With winds blowing up to 185 km / h, “Fiona is the first major hurricane of the 2022 Atlantic hurricane season” and is expected to strengthen further, according to the National Hurricane Center (NHC), based in Miami.

Heavy rains were already falling on the Turks and Caicos Islands, a British overseas territory, added the NHC, warning of “dangerous floods”.

In the wake of Fiona, a man died in particular in Guadeloupe, carried away with his house by the waves of a flooded river, another in the Dominican Republic while he was cutting a tree, and one in Puerto Rico who put fuel in a ignited generator.

The hurricane caused “catastrophic” damage in Puerto Rico according to the governor of this American territory, Pedro Pierluisi, and President Joe Biden declared a state of emergency there.

On Tuesday, “localized” rainfall and flooding continued in parts of the Dominican Republic, according to the NHC.

Several roads were flooded or cut by falling trees or electric poles around the resort town of Punta Cana in the eastern Dominican Republic, where the electricity supply was interrupted, according to journalists from AFP.

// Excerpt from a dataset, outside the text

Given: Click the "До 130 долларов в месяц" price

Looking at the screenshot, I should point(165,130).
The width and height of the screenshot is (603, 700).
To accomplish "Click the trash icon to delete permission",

In Puerto Rico, Fiona caused landslides, downed trees and power lines, made roads impassable and swept away a bridge in the town of Utuado.

More than 800,000 people, according to the authorities, found themselves without drinking water service.

The entire territory of Puerto Rico, which has more than three million inhabitants, had been without electricity as the hurricane approached. Power has so far only been restored for just under 300,000 people, or “more than 19% of the total number of customers”, according to the electricity company LUMA.